Daichi Kamada akhirnya memastikan hasil imbang dengan gol pada menit ke-88. Skor 2-2 menjadi penutup pertandingan Grup F tersebut, sekaligus menggambarkan bagaimana Jepang mampu menggagalkan Belanda mempertahankan keunggulan hingga akhir.

Dengan hasil ini, peta persaingan Grup F bergeser cepat di hari pertama. Jepang membawa pulang satu poin yang bernilai, sementara Belanda harus menelan kenyataan bahwa tiga poin perdana yang mereka incar tak berhasil diraih.

Meski Belanda terlihat lebih sering menguasai permainan dan menciptakan tekanan sejak awal, mereka tetap kesulitan menerjemahkan dominasi tersebut menjadi peluang yang benar-benar mengancam hingga sebelum jeda. Jepang, di sisi lain, mampu menahan ritme lawan dan membuat pertandingan tetap imbang tanpa gol hingga turun minum.

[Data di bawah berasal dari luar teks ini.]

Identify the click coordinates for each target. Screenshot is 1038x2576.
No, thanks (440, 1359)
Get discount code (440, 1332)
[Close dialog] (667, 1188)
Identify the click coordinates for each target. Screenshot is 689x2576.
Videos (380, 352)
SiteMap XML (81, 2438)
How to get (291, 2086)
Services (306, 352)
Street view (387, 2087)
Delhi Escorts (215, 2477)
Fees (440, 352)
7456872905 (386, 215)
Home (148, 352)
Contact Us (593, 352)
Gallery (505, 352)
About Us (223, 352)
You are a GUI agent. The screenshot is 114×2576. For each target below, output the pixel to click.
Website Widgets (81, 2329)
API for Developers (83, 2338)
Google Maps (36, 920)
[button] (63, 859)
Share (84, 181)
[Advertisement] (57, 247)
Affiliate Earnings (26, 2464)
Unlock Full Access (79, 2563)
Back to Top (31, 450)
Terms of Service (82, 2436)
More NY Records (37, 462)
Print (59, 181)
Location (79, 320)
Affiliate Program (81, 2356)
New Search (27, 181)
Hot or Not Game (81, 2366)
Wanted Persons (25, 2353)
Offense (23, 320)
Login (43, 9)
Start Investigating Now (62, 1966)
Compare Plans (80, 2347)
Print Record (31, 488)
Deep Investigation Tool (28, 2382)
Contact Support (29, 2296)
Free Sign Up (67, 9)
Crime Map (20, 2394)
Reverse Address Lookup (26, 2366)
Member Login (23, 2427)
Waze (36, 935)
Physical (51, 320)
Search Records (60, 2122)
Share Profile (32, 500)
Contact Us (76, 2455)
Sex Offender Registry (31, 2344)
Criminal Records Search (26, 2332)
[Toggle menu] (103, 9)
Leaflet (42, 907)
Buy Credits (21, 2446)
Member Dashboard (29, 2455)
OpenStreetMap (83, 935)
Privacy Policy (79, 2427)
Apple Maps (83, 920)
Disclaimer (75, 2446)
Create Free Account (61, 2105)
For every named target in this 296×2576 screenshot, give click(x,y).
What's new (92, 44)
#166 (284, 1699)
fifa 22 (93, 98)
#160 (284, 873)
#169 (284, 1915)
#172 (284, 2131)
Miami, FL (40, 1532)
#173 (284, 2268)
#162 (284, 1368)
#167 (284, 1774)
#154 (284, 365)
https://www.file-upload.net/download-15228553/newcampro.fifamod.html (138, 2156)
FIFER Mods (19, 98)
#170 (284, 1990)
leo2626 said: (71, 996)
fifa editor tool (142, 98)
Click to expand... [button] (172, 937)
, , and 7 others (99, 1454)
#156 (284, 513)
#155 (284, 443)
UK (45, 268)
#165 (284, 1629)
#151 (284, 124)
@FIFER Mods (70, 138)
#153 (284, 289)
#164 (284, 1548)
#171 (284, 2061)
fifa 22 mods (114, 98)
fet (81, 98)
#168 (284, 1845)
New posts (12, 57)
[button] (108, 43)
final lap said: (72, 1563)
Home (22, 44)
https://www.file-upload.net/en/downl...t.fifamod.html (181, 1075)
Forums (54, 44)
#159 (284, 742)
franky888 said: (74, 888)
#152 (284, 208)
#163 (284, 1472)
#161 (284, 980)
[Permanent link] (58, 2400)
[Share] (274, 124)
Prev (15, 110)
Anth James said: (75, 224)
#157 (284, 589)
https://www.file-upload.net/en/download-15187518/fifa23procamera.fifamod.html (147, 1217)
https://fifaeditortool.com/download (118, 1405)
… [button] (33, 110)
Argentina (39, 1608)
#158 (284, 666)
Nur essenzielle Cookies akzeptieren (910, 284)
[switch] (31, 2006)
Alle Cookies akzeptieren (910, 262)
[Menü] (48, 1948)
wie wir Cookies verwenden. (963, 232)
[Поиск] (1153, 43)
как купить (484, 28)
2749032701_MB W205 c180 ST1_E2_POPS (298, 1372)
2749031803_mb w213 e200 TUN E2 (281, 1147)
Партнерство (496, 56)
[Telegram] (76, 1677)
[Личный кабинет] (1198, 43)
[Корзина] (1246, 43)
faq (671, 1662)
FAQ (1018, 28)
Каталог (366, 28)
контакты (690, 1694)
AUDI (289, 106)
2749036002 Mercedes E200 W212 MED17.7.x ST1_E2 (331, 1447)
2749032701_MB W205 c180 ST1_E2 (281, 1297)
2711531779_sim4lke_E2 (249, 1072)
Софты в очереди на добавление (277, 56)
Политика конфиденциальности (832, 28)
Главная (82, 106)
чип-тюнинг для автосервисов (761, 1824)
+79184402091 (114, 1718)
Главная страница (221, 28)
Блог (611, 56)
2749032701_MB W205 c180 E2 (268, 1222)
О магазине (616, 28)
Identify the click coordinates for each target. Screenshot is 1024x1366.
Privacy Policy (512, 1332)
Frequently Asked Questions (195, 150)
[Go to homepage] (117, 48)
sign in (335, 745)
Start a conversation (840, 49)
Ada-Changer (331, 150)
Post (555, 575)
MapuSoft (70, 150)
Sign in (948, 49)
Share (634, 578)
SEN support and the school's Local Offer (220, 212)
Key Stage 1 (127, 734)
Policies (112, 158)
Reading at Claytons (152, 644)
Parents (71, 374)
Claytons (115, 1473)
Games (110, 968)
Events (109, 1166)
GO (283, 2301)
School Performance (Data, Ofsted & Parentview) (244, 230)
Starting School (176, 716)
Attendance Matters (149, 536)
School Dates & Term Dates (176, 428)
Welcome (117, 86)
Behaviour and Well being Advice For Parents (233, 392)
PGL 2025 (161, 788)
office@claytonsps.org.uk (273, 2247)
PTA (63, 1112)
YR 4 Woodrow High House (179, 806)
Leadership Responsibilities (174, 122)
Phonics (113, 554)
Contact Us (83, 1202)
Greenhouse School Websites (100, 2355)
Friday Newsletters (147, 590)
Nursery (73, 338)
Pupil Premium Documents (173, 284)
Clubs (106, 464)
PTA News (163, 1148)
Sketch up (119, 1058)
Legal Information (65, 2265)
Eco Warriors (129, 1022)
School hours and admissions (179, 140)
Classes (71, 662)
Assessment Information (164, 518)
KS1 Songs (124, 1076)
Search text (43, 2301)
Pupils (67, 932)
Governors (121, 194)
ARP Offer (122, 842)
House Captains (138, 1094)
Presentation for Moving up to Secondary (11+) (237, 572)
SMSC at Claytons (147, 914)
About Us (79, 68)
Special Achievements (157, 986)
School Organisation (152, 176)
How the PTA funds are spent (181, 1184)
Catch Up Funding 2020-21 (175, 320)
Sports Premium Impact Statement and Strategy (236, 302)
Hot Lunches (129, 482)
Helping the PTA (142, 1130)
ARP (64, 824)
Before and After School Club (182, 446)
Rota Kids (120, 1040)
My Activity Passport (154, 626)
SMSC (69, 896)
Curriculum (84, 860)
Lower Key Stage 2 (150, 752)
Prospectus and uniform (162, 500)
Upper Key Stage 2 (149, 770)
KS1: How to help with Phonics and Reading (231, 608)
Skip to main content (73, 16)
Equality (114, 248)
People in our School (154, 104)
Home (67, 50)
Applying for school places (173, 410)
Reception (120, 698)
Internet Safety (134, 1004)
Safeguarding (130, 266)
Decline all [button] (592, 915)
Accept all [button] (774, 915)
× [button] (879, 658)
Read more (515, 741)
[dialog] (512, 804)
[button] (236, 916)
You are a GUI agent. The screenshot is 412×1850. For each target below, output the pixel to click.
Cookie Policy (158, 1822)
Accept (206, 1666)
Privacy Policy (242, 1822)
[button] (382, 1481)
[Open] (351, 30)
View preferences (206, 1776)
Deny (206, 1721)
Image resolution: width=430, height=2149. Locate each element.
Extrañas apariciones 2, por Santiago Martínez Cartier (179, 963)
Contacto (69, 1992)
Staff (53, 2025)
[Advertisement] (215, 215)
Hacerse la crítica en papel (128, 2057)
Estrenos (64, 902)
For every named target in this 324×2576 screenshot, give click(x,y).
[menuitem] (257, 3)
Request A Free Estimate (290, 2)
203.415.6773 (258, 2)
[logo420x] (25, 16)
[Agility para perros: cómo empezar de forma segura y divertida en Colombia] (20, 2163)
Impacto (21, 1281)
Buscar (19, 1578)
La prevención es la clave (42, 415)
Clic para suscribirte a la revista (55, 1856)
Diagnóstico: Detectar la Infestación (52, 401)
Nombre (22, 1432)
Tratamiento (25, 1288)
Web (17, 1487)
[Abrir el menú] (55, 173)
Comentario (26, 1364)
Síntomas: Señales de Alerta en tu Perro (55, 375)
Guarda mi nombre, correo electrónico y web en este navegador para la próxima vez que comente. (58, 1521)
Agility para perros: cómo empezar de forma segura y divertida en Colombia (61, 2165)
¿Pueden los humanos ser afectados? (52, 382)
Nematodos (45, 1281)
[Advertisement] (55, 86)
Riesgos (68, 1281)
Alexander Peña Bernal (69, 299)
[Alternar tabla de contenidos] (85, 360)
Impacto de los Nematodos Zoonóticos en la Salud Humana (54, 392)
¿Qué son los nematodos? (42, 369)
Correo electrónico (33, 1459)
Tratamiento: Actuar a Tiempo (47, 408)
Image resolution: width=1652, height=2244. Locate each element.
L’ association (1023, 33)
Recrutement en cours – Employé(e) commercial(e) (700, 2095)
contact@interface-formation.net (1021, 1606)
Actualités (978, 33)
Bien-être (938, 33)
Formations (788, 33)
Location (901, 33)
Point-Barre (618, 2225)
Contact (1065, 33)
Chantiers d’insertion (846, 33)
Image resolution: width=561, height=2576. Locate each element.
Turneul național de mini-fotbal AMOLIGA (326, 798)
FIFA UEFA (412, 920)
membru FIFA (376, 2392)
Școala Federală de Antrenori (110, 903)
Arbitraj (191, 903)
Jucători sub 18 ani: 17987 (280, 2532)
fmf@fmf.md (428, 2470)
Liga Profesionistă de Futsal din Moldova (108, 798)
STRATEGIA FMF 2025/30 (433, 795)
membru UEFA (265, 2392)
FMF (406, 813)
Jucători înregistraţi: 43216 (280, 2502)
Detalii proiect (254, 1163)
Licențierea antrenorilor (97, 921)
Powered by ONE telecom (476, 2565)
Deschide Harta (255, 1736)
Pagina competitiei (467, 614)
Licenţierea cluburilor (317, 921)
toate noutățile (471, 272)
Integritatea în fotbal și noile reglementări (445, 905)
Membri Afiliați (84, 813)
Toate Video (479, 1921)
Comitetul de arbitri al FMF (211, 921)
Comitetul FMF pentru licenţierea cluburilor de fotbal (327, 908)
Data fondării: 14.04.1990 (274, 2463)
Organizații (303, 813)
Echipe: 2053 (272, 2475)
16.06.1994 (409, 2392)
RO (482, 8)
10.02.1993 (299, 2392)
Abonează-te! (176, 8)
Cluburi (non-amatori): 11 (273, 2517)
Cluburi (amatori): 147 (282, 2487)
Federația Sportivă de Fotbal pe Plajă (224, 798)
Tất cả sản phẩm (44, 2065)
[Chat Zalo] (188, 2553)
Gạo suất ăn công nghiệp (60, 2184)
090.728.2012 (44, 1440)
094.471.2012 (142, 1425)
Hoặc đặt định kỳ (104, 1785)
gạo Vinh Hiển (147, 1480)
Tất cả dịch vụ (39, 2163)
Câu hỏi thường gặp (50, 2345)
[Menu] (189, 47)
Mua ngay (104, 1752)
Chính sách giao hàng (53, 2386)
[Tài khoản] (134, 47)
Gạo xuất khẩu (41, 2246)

Setelah angka berubah di babak kedua, tempo laga makin ketat karena kedua tim sama-sama menuntut respons cepat. Perubahan kedudukan 1-2 lalu kembali menjadi 2-2 menunjukkan bahwa Belanda tetap menekan saat unggul, tetapi Jepang berhasil memanfaatkan momen untuk menyamakan hasil pada fase akhir.